Mouse Pum1 and Pum2 genes, members of the Pumilio family of RNA-binding proteins, show differential expression in fetal and adult hematopoietic stem cells and progenitors

Self-renewal is the common functional property of all types of stem cells and is thought to be regulated by unknown conserved intrinsic and extrinsic molecular mechanisms. Recently, an evolutionarily conserved Pumilio family of RNA-binding proteins that regulate asymmetric cell division was found to be essential for stem cell maintenance and self-renewal in Drosophila and Caenorhabditis elegans. Based on conserved function in invertebrates and lower vertebrates it was recently proposed that an ancestral function of Pumilio proteins is to support proliferation and self-renewal of stem cells. This raises an interesting possibility that Pumilio could be part of evolutionarily conserved intrinsic molecular mechanism that regulates self-renewal of mammalian stem cells. Here we describe cloning and comparative sequence analysis of Pum1 and Pum2 genes, mouse members of the Pumilio family, and for the first time demonstrate expression of Pumilio genes in mammalian hematopoietic stem cells (HSC).

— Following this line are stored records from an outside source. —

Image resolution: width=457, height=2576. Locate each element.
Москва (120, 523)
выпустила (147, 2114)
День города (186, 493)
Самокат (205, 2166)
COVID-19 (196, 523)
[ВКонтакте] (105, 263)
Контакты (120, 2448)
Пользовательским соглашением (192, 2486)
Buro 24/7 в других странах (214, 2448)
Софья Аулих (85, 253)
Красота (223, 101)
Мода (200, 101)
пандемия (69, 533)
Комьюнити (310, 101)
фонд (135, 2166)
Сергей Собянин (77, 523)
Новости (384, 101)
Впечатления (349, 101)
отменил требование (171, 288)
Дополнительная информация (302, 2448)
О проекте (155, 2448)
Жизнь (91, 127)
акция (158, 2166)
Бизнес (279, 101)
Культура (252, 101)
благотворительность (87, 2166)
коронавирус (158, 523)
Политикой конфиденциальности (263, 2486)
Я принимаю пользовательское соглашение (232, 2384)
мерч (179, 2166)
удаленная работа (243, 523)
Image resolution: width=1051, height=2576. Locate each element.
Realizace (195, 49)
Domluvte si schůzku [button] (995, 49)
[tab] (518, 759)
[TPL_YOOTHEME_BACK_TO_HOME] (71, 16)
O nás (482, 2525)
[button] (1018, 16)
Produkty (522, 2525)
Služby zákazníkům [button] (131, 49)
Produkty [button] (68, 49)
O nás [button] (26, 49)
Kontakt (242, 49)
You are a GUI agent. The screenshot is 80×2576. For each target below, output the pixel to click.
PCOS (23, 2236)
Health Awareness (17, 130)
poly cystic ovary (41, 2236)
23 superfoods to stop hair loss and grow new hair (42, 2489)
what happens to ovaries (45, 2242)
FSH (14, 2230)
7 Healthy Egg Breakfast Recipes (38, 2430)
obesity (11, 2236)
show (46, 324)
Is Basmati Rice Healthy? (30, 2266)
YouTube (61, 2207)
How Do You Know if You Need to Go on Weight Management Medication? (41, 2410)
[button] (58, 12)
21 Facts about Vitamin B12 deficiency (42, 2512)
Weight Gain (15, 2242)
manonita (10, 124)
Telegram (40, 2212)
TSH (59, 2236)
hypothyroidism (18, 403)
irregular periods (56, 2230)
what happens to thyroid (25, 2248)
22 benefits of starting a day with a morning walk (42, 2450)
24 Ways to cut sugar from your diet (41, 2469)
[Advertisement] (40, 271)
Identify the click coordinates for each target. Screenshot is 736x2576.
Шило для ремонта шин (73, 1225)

Pum1 and Pum2 share 51 and 55% overall similarity with the fly Pum, whereas their RNA-binding domains show a very high degree of evolutionary conservation (86–88% homology). Both genes are expressed in a variety of tissues suggesting that they have widespread function. During blood cell development Pum1 and Pum2 exhibit differential expression in cell populations enriched for HSC and progenitors. Both genes are highly transcribed in populations of adult HSC (Rho-123 lowSca-1 +c- kit +Lin − cells). In a more heterogeneous population of HSC (Lin −Sca-1 +) and in progenitors (Lin −Sca-1 − cells) Pum1 is not transcribed, whereas Pum2 expression is significantly down-regulated. Ongoing in vitro and in vivo functional analysis of mouse Pumilio genes will help to elucidate the biological role of mammalian Pumilio genes and determine whether they play any role in maintenance of mammalian stem cells, such as HSC.